Но в то же время — если развивать эти мысли далее — описанная картина наводит на аналогию с неким организмом, каждая клетка которого выполняет свою, совершенно особую функцию, вырабатывает свой единственный какой — нибудь гормон, или еще какую — нибудь ерунду, посылает нервный импульс какой — нибудь — словом, вносит посильный вклад, старается при этом не думать — что организм может сделать для нее, напротив — что она может сделать для организма: не обязательно хорошее — ведь есть всегда такие клетки — хулиганы, которые творят, что хотят, и тем самым наносят организму в целом большой вред — но на сей случай существуют клетки — охранники правопорядка, которые должны вовремя обнаруживать и обезвреживать таких хулиганов, что они временами и делают; словом, очень занимательная получается картина, особенно если представить еще нервные клетки, заседающие в Центральной Нервной Системе и пытающиеся командовать оттуда всеми остальными, жировые клетки, под шумок накапливающие питательные вещества и откладывающие их иногда в очень больших количествах, половые — проводящие жизнь в суетливых поисках пары — ну, и так далее.
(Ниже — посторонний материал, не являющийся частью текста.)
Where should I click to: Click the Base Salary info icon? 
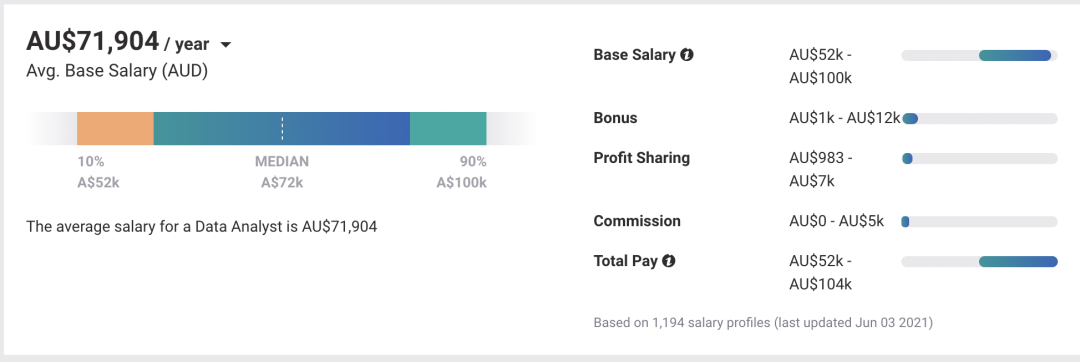point(687,55)
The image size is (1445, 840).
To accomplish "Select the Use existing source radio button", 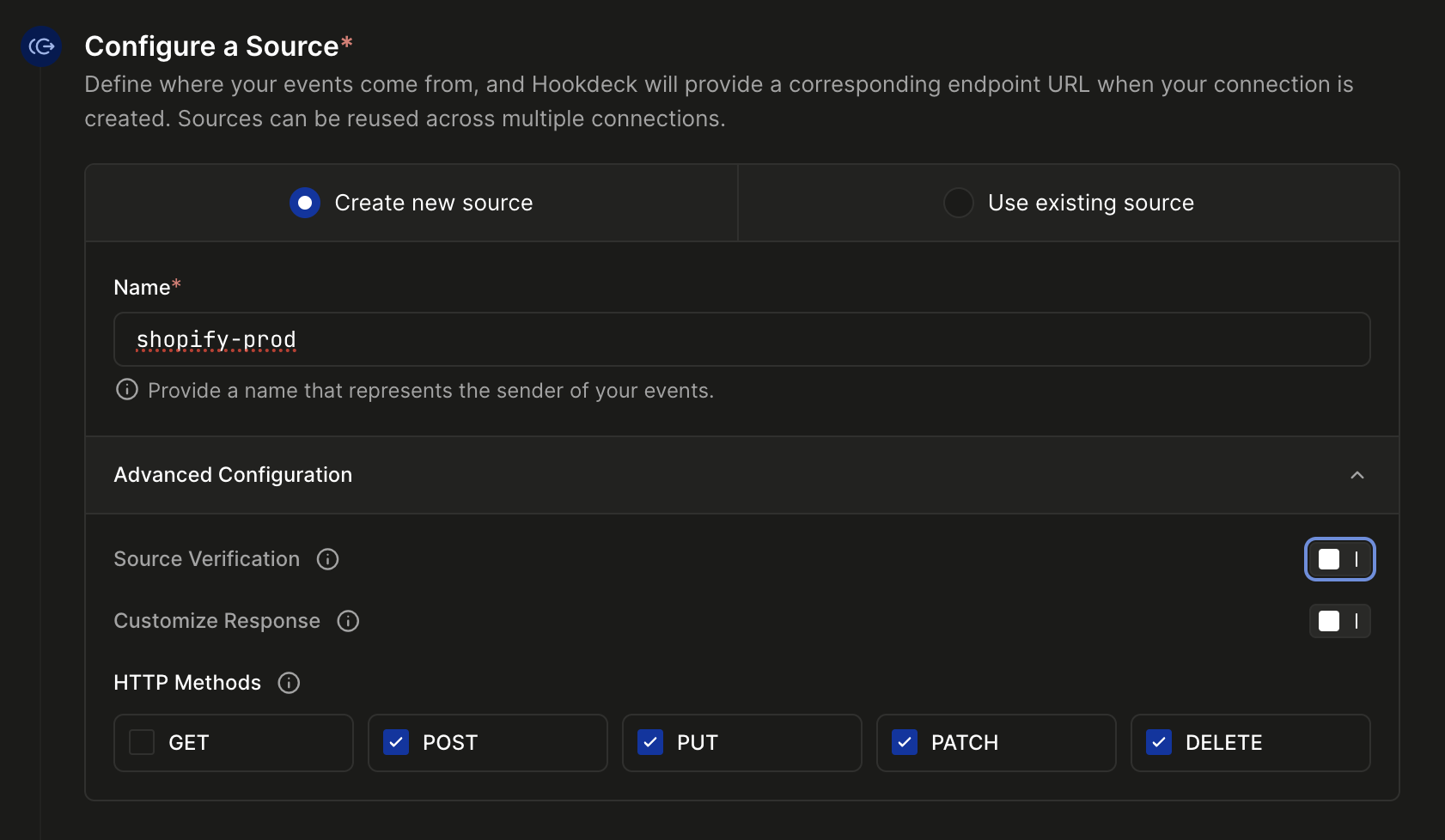I will [958, 203].
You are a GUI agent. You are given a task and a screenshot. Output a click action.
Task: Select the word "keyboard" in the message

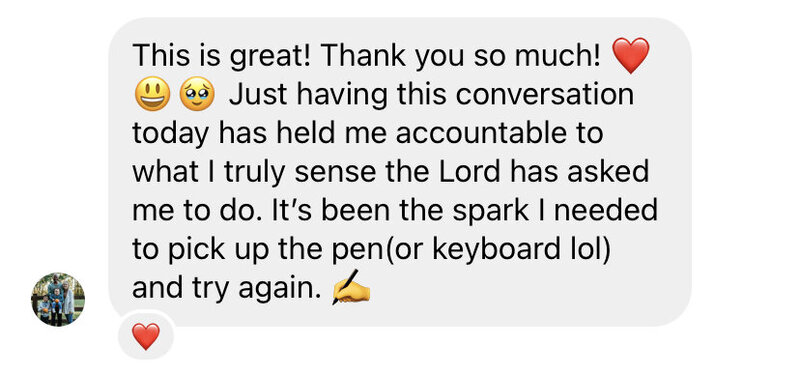click(x=501, y=251)
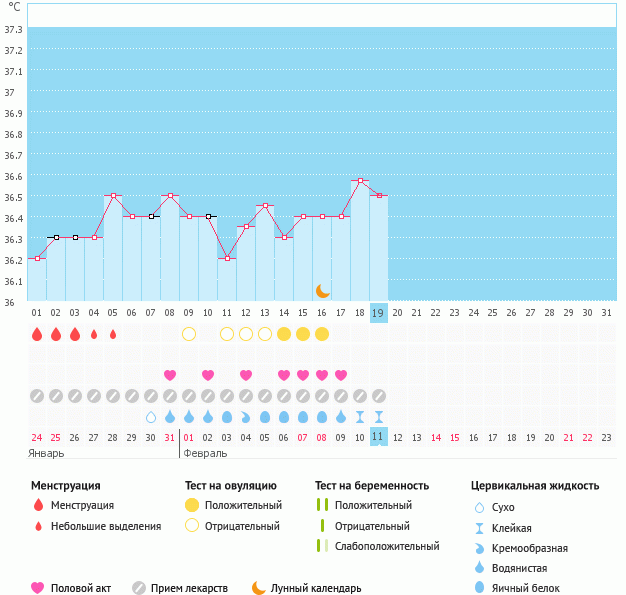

И вот — собственно, к чему я это веду — меня очень волнует вопрос: каждая из этих клеток — имеет ли право, скажем, на свои переживания? на какую — то индивидуальность? Есть ли у нее право на какую — то радость в ее частной, индивидуальной жизни, на получение своего какого — нибудь удовольствия от нее? Право — в рамках допустимого законами физиологии, конечно — поступать в соответствии со своими убеждениями или побуждениями — уж у кого что есть? Или — нет? Делай, что тебе определено, и точка? Потому что интересы организма и установленные им порядки в любом случае — главнее? То есть понятно, что для организма главнее именно его интересы, но до нее — то, крохотной — вообще есть кому — нибудь какое — нибудь дело, или нет? Ведь — с другой стороны — что есть организм, как не совокупность, общежитие — то есть общее житие — этих крохотных живых и ведь тоже созданных Богом частиц, тоже, наверное, имеющих в силу этого какие — то свои права? Или все же — нет?

* * *

Словом, не знаю, как вас, а меня очень утомили все эти вопросы: я очень часто и помногу над ними размышлял — просто потому, что они некоторым образом определяли и мое собственное существование — но я очень утомился от них, очень. Ведь шли годы. Здоровье у меня стало уже не то, что прежде, длительное и напряженное умственное усилие стало мне трудно. В буднях моих ничто особенно не менялось, однако я все более и более — если только это было возможно — отдалялся от жизни внешней — общественной, политической, стал плохо понимать, что вообще происходит вокруг и, главное — зачем; мне даже начали ставить это на вид в моем обществе, где я все еще продолжал работать. Коротко говоря, мне пришлось уйти на пенсию.